Your objective
Copy out every one of the following lines with no changes.

Stored items
****************************************
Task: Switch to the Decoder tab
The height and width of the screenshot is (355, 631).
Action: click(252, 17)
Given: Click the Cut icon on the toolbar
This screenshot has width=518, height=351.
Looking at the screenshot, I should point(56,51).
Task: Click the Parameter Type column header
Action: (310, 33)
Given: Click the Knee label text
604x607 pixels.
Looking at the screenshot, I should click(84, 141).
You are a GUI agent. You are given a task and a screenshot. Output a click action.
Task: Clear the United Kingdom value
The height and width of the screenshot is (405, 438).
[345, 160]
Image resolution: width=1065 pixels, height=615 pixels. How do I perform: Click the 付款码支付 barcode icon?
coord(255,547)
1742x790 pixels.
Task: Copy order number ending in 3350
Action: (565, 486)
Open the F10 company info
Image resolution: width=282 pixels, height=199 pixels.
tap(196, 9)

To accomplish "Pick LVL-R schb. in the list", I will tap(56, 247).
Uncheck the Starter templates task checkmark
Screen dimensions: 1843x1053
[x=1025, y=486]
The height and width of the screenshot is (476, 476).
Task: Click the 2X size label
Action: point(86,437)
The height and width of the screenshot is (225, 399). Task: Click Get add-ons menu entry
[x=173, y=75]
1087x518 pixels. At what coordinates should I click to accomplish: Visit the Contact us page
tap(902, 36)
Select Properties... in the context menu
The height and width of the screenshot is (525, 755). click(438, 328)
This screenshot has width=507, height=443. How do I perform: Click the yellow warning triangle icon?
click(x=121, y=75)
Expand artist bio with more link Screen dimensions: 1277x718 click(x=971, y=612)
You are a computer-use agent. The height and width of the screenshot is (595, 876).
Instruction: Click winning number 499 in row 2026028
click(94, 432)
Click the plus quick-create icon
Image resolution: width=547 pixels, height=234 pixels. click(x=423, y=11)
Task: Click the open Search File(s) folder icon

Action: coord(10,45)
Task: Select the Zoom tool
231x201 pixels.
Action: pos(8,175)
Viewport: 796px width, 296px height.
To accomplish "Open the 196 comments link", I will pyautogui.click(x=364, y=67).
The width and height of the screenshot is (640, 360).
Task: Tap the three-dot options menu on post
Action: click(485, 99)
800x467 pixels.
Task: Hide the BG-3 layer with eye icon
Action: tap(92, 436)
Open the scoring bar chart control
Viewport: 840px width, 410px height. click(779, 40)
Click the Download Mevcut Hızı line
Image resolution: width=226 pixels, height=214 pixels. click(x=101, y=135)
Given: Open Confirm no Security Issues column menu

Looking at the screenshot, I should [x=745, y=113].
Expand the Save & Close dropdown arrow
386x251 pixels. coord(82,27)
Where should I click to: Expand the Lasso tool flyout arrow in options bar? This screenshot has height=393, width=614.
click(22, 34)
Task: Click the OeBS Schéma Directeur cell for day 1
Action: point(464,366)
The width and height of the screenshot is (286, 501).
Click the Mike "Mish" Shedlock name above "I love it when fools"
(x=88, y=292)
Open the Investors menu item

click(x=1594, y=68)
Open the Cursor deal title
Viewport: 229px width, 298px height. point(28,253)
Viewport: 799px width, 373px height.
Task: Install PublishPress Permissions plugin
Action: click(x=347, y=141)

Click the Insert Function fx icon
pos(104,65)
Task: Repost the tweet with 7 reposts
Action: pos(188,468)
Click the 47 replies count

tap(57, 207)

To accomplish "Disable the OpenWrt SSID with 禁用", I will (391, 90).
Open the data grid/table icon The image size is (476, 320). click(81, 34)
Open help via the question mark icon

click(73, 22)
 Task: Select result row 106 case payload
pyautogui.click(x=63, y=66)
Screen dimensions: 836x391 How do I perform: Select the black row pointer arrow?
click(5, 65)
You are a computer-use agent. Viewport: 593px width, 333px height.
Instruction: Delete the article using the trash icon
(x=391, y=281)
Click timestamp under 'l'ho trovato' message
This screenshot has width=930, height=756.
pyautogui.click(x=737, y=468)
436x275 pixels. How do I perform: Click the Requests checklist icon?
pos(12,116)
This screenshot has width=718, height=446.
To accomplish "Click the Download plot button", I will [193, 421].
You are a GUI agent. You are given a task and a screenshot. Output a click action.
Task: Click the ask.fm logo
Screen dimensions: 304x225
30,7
****************************************
The solution
Task: Switch to the Decoder tab
The height and width of the screenshot is (355, 631).
Action: click(252, 17)
Given: Click the Cut icon on the toolbar
This screenshot has width=518, height=351.
Looking at the screenshot, I should point(56,51).
Task: Click the Parameter Type column header
Action: (310, 33)
Given: Click the Knee label text
604x607 pixels.
Looking at the screenshot, I should click(84, 141).
You are a GUI agent. You are given a task and a screenshot. Output a click action.
Task: Clear the United Kingdom value
The height and width of the screenshot is (405, 438).
[345, 160]
Image resolution: width=1065 pixels, height=615 pixels. How do I perform: Click the 付款码支付 barcode icon?
coord(255,547)
1742x790 pixels.
Task: Copy order number ending in 3350
Action: (565, 486)
Open the F10 company info
Image resolution: width=282 pixels, height=199 pixels.
tap(196, 9)

To accomplish "Pick LVL-R schb. in the list", I will tap(56, 247).
Uncheck the Starter templates task checkmark
Screen dimensions: 1843x1053
[x=1025, y=486]
The height and width of the screenshot is (476, 476).
Task: Click the 2X size label
Action: point(86,437)
The height and width of the screenshot is (225, 399). Task: Click Get add-ons menu entry
[x=173, y=75]
1087x518 pixels. At what coordinates should I click to accomplish: Visit the Contact us page
tap(902, 36)
Select Properties... in the context menu
The height and width of the screenshot is (525, 755). click(438, 328)
This screenshot has width=507, height=443. How do I perform: Click the yellow warning triangle icon?
click(x=121, y=75)
Expand artist bio with more link Screen dimensions: 1277x718 click(x=971, y=612)
You are a computer-use agent. The height and width of the screenshot is (595, 876).
Instruction: Click winning number 499 in row 2026028
click(94, 432)
Click the plus quick-create icon
Image resolution: width=547 pixels, height=234 pixels. click(x=423, y=11)
Task: Click the open Search File(s) folder icon

Action: coord(10,45)
Task: Select the Zoom tool
231x201 pixels.
Action: pos(8,175)
Viewport: 796px width, 296px height.
To accomplish "Open the 196 comments link", I will pyautogui.click(x=364, y=67).
The width and height of the screenshot is (640, 360).
Task: Tap the three-dot options menu on post
Action: click(485, 99)
800x467 pixels.
Task: Hide the BG-3 layer with eye icon
Action: tap(92, 436)
Open the scoring bar chart control
Viewport: 840px width, 410px height. click(779, 40)
Click the Download Mevcut Hızı line
Image resolution: width=226 pixels, height=214 pixels. click(x=101, y=135)
Given: Open Confirm no Security Issues column menu

Looking at the screenshot, I should [x=745, y=113].
Expand the Save & Close dropdown arrow
386x251 pixels. coord(82,27)
Where should I click to: Expand the Lasso tool flyout arrow in options bar? This screenshot has height=393, width=614.
click(22, 34)
Task: Click the OeBS Schéma Directeur cell for day 1
Action: point(464,366)
The width and height of the screenshot is (286, 501).
Click the Mike "Mish" Shedlock name above "I love it when fools"
(x=88, y=292)
Open the Investors menu item

click(x=1594, y=68)
Open the Cursor deal title
Viewport: 229px width, 298px height. point(28,253)
Viewport: 799px width, 373px height.
Task: Install PublishPress Permissions plugin
Action: click(x=347, y=141)

Click the Insert Function fx icon
pos(104,65)
Task: Repost the tweet with 7 reposts
Action: pos(188,468)
Click the 47 replies count

tap(57, 207)

To accomplish "Disable the OpenWrt SSID with 禁用", I will (391, 90).
Open the data grid/table icon The image size is (476, 320). click(81, 34)
Open help via the question mark icon

click(73, 22)
 Task: Select result row 106 case payload
pyautogui.click(x=63, y=66)
Screen dimensions: 836x391 How do I perform: Select the black row pointer arrow?
click(5, 65)
You are a computer-use agent. Viewport: 593px width, 333px height.
Instruction: Delete the article using the trash icon
(x=391, y=281)
Click timestamp under 'l'ho trovato' message
This screenshot has width=930, height=756.
pyautogui.click(x=737, y=468)
436x275 pixels. How do I perform: Click the Requests checklist icon?
pos(12,116)
This screenshot has width=718, height=446.
To accomplish "Click the Download plot button", I will [193, 421].
You are a GUI agent. You are given a task and a screenshot. Output a click action.
Task: Click the ask.fm logo
Screen dimensions: 304x225
30,7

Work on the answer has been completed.